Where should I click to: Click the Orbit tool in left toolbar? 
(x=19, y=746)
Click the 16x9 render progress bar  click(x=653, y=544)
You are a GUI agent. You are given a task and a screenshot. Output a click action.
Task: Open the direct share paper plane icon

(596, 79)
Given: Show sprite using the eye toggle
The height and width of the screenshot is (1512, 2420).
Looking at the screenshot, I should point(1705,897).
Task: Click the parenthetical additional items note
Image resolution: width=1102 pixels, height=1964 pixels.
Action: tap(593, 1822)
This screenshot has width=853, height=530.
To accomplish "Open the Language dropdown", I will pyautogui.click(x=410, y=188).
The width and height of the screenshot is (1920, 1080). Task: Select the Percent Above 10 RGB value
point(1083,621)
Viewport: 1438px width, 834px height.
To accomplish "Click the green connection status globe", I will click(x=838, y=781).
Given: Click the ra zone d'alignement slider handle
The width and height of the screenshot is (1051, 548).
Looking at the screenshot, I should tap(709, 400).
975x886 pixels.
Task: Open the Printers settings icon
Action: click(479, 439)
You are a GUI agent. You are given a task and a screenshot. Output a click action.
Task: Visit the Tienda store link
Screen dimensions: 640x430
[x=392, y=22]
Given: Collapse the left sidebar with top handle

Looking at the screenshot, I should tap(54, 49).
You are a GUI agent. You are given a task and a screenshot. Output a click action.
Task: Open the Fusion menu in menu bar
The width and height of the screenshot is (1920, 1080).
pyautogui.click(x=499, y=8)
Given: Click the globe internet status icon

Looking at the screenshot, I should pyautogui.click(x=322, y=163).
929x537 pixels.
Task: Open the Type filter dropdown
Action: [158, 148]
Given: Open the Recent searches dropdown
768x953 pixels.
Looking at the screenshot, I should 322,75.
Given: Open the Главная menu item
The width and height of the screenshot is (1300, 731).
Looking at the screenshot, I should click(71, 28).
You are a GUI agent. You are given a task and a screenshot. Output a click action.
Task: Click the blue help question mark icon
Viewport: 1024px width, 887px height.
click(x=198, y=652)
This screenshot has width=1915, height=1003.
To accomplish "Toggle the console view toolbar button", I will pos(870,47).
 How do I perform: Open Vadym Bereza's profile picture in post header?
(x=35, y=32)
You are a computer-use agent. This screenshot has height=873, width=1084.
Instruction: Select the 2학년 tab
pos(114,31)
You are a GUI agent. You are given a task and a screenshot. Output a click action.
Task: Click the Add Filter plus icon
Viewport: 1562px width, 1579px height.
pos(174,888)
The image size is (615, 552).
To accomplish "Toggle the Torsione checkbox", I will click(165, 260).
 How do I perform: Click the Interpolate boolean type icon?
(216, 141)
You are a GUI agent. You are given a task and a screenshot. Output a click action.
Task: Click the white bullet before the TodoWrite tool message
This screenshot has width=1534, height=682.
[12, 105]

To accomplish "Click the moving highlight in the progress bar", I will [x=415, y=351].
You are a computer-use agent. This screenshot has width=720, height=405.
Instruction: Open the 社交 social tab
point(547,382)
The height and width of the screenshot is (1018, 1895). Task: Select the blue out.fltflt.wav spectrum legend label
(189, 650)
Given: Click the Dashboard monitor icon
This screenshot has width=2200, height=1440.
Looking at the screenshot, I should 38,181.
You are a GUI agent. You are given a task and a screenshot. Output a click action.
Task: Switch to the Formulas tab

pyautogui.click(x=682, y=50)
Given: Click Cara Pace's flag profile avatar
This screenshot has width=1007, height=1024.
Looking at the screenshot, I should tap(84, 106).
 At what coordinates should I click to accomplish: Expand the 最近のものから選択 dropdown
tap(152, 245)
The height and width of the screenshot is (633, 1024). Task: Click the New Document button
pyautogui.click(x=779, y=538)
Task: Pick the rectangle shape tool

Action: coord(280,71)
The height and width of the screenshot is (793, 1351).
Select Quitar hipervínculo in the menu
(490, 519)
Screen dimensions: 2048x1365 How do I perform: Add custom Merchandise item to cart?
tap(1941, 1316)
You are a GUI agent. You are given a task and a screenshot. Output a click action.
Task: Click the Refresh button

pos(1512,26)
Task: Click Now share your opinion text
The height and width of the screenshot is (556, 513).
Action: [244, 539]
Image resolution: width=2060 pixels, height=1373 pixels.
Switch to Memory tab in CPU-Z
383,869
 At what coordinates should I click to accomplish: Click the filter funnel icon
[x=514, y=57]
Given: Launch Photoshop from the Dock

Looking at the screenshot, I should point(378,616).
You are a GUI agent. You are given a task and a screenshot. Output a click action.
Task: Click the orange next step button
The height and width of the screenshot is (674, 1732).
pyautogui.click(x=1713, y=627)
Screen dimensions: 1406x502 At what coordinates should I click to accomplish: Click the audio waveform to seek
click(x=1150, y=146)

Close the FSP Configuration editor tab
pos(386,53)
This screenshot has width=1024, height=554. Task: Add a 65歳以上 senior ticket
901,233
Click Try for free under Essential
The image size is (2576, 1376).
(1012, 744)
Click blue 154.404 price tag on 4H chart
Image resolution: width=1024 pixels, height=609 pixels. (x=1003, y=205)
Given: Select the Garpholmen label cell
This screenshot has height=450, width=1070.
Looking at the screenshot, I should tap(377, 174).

────────────────────────────────────────

Rewrite the stretch from the line containing "Click Try for free under Essential" through the end of the rows, swapping "price tag" for "price label" and leaving everything else unchanged.

▶ _Final answer_:
Click Try for free under Essential
The image size is (2576, 1376).
(1012, 744)
Click blue 154.404 price label on 4H chart
Image resolution: width=1024 pixels, height=609 pixels. (x=1003, y=205)
Given: Select the Garpholmen label cell
This screenshot has height=450, width=1070.
Looking at the screenshot, I should tap(377, 174).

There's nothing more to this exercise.